De fato, os ancestrais dos melanésios modernos foram isolados principalmente ao longo dos 50.000 anos de sua história, apenas se misturando com populações do Ocidente nos últimos 3.000 anos.

Para a análise, os pesquisadores aplicaram uma técnica estatística para identificar grandes CNVs originárias de neandertais e denisovanos e que foram introduzidas em populações melanésias entre 40.000 a 120.000 anos atrás. Tecnologias de sequenciamento de genoma foram então usadas para confirmar essas descobertas. A comparação e a análise dos dados genômicos apontaram para uma origem comum e não para mutações espontâneas (um processo conhecido como evolução convergente).

“A maioria das CNVs é deletéria, mas as CNVs introgressivas deletérias geralmente seriam removidas da população por seleção, portanto não seriam encontradas neste estudo”, disse Browning. “Como as CNVs são mais complexas que as SNVs, é improvável que exatamente a mesma CNV ocorra duas vezes, enquanto ocasionalmente acontece que a mesma SNV surge mais de uma vez. Assim, encontrar a mesma CNV em melanésios e denisovanos, mas não em populações africanas, eurasiáticas ou americanas ou em primatas [não humanos], é uma forte evidência de que a CNV surgiu em denisovanos e foi introgressada em melanésios”.

Essa análise resultou na identificação de CNVs herdadas de neandertais e denisovanos associadas à seleção adaptativa, incluindo CNVs associadas à dieta, metabolismo, imunidade e funções celulares. Os pesquisadores também encontraram dois genes previamente desconhecidos, um dos neandertais e outro dos denisovanos.

“Nossos resultados sugerem coletivamente que grandes CNVs originárias de hominídeos arcaicos e introgressadas em humanos modernos desempenharam um papel importante na adaptação da população local e representam uma fonte insuficientemente estudada de variação genética em larga escala”, escreveram os autores do estudo.

Os pesquisadores acreditam que essas CNVs introgressadas foram mutações que foram selecionadas positivamente em neandertais e denisovanos, o que significa que as alterações genéticas aumentaram sua aptidão para sobreviver e se reproduzir. Mas a equipe não pode ter certeza; eles não conseguiram “avaliar as funções biológicas reais de seus genes porque foram extintos há cerca de 35.000 anos”, disse Hsieh.
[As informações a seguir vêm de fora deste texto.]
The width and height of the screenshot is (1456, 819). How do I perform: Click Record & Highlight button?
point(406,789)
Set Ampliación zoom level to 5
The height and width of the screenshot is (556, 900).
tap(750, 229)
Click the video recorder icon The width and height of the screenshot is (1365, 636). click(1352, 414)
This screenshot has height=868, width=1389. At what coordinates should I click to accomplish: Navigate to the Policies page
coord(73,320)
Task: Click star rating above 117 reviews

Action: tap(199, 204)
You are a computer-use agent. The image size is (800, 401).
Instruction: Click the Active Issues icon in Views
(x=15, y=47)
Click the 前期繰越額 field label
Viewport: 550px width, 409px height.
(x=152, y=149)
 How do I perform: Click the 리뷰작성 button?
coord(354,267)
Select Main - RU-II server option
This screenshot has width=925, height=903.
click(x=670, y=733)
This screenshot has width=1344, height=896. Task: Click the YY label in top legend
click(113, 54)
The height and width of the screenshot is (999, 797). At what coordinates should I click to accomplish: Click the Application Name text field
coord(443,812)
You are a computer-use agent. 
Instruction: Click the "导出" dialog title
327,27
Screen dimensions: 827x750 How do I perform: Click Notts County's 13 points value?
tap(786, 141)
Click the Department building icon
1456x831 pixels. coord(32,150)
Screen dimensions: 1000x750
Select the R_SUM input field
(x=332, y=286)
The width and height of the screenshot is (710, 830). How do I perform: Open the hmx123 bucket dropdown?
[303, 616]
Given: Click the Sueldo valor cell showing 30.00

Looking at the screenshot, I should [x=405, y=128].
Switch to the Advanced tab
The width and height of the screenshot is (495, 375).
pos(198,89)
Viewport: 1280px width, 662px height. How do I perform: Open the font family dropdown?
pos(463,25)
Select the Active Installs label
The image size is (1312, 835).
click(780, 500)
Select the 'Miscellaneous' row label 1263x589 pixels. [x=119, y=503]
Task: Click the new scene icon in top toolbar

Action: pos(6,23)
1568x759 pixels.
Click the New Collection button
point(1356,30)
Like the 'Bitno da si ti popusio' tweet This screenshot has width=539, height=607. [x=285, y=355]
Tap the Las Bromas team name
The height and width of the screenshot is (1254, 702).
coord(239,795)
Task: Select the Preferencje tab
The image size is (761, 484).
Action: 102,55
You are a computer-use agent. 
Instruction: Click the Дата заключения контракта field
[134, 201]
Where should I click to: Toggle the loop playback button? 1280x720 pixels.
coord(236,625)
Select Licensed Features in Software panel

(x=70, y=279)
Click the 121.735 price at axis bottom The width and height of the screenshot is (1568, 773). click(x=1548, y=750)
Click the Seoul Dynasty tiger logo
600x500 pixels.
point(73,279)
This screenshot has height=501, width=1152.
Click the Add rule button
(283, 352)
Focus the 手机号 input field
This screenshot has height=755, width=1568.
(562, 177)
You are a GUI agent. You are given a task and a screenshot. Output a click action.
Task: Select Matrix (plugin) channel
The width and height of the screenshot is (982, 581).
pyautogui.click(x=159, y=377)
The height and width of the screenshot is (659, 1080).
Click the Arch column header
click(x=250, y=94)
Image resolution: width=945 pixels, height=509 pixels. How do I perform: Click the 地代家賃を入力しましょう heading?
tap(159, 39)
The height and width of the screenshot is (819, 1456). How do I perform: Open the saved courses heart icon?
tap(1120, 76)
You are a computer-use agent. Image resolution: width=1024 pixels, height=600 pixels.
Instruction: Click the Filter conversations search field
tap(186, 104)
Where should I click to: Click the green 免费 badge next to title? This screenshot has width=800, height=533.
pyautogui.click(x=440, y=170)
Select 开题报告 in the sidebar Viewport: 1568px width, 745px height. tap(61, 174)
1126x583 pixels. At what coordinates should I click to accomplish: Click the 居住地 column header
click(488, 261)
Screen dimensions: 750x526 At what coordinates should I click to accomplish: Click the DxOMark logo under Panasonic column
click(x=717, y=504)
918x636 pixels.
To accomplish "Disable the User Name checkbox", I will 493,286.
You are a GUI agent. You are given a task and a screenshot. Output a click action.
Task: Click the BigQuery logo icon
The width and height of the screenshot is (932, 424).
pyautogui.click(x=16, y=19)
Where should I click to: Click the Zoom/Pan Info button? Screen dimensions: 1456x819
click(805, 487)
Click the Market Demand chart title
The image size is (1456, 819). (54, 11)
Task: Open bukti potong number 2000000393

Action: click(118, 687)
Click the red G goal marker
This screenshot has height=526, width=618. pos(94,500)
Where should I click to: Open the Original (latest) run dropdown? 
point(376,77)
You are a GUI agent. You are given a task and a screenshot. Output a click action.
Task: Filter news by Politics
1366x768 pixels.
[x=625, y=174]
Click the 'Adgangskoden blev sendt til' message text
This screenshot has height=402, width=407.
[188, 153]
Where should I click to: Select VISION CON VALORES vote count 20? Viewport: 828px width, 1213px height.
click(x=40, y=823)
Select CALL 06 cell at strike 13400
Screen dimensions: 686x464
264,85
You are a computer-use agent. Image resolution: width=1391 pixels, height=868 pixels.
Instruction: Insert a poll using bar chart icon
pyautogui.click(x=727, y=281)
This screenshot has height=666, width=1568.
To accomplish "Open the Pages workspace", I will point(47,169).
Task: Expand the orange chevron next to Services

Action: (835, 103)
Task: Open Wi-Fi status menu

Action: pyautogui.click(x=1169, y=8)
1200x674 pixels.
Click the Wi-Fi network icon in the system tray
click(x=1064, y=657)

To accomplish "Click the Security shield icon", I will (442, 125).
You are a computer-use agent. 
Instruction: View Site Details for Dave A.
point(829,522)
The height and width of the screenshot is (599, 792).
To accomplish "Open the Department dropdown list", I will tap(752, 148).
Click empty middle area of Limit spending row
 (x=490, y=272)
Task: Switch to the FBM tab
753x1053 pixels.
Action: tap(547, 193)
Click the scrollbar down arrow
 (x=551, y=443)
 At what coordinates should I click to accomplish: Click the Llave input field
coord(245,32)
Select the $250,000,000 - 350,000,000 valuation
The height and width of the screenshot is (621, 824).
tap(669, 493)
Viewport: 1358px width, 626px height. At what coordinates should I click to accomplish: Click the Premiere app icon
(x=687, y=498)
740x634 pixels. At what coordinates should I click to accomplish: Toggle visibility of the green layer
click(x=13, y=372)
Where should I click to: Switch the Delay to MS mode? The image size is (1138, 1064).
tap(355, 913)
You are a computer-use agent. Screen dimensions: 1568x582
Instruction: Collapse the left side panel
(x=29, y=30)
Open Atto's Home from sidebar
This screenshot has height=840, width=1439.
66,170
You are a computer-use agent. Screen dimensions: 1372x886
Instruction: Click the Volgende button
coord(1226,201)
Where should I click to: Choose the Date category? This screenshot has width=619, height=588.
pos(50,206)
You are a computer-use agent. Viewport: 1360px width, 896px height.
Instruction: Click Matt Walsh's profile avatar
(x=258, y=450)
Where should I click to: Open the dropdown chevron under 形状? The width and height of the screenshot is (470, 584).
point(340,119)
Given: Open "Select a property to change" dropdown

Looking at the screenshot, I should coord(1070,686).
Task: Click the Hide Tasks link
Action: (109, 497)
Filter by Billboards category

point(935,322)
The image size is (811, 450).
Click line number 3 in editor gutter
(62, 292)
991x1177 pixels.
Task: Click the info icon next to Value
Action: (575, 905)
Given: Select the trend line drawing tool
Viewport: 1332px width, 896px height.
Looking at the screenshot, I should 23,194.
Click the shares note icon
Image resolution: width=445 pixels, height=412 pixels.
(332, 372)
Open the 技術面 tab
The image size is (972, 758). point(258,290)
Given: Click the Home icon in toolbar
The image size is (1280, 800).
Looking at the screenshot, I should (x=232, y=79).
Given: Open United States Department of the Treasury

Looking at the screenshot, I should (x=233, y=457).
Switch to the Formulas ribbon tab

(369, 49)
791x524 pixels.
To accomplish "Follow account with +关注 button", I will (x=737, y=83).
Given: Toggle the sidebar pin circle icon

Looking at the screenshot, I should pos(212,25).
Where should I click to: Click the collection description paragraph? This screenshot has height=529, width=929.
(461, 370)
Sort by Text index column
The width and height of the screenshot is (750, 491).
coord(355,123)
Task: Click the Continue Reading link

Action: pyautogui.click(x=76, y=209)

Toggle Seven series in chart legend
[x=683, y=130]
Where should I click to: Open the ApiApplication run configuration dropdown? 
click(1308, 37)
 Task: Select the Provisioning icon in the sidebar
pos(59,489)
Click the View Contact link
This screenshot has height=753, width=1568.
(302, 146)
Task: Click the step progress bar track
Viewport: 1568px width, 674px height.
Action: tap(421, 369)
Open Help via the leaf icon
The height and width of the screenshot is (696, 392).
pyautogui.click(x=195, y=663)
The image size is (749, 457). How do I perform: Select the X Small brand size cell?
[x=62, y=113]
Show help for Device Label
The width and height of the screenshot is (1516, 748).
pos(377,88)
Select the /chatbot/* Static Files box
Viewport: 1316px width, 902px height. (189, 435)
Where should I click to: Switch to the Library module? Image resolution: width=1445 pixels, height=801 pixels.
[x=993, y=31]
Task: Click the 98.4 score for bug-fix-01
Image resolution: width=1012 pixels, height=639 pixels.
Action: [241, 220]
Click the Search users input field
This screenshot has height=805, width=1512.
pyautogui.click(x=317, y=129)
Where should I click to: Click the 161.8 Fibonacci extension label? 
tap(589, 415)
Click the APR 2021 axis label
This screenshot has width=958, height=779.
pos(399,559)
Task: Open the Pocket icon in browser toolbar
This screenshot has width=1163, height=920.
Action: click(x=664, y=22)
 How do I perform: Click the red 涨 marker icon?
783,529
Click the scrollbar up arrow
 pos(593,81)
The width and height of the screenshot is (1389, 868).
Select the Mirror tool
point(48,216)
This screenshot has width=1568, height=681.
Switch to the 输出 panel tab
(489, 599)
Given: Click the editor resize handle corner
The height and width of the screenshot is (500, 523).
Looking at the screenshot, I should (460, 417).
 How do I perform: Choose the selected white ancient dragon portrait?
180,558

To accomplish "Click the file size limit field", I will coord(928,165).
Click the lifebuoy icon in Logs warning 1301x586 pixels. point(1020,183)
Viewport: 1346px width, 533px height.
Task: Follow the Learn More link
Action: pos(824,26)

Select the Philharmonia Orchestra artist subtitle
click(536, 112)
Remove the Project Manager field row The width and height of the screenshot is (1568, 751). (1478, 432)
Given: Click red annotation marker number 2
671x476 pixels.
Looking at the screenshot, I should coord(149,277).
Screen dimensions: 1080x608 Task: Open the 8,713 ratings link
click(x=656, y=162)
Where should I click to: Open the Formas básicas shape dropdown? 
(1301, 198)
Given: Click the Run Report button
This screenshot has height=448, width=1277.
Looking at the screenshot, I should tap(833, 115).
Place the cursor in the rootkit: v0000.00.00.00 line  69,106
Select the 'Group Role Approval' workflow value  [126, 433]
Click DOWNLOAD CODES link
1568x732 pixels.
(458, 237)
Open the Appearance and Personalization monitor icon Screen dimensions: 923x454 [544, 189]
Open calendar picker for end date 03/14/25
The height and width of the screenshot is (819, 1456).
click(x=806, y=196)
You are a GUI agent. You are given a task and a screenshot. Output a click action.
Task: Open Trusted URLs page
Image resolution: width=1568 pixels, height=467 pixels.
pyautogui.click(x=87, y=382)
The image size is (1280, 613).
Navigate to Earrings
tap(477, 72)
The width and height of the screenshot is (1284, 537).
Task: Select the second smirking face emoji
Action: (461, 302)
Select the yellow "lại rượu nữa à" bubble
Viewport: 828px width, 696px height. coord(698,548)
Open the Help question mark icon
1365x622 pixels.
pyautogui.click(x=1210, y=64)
É importante ressaltar que Hsieh disse que uma compreensão completa dos “verdadeiros impactos funcionais desses novos genes” exigirá pesquisa adicional. De fato, o desconhecimento das consequências precisas dessas CNVs herdadas representa uma grande limitação do novo artigo. Agora que eles foram identificados, no entanto, os cientistas podem explorar mais.

“Compreender a função real e seus efeitos benéficos requer diferentes tipos de dados e análises que estão além do escopo deste estudo”, disse Hsieh ao Gizmodo. “Estamos ansiosos para colaborar com outros cientistas e o pessoal da Melanésia para entender melhor a biologia dessas variantes e melhorar nossa compreensão da evolução de nossas espécies.”

A possibilidade de essas mutações terem conferido uma vantagem evolutiva a certas populações ainda é distinta. Pesquisas anteriores mostraram que uma mutação derivada dos denisovanos permitia que os tibetanos antigos – e modernos – prosperassem em altitudes elevadas, especificamente a capacidade de evitar a hipóxia ou o baixo oxigênio. Algo semelhante pode ter acontecido com os antigos melanésios, que adquiriram características adaptativas que lhes permitiram prosperar em ambientes insulares.

Este novo estudo, embora incompleto, servirá como um ponto de partida inspirador para pesquisas futuras. O interessante é que essa pesquisa não nos diz apenas coisas novas sobre nós mesmos, mas inevitavelmente lançará uma nova luz sobre nossos primos extintos.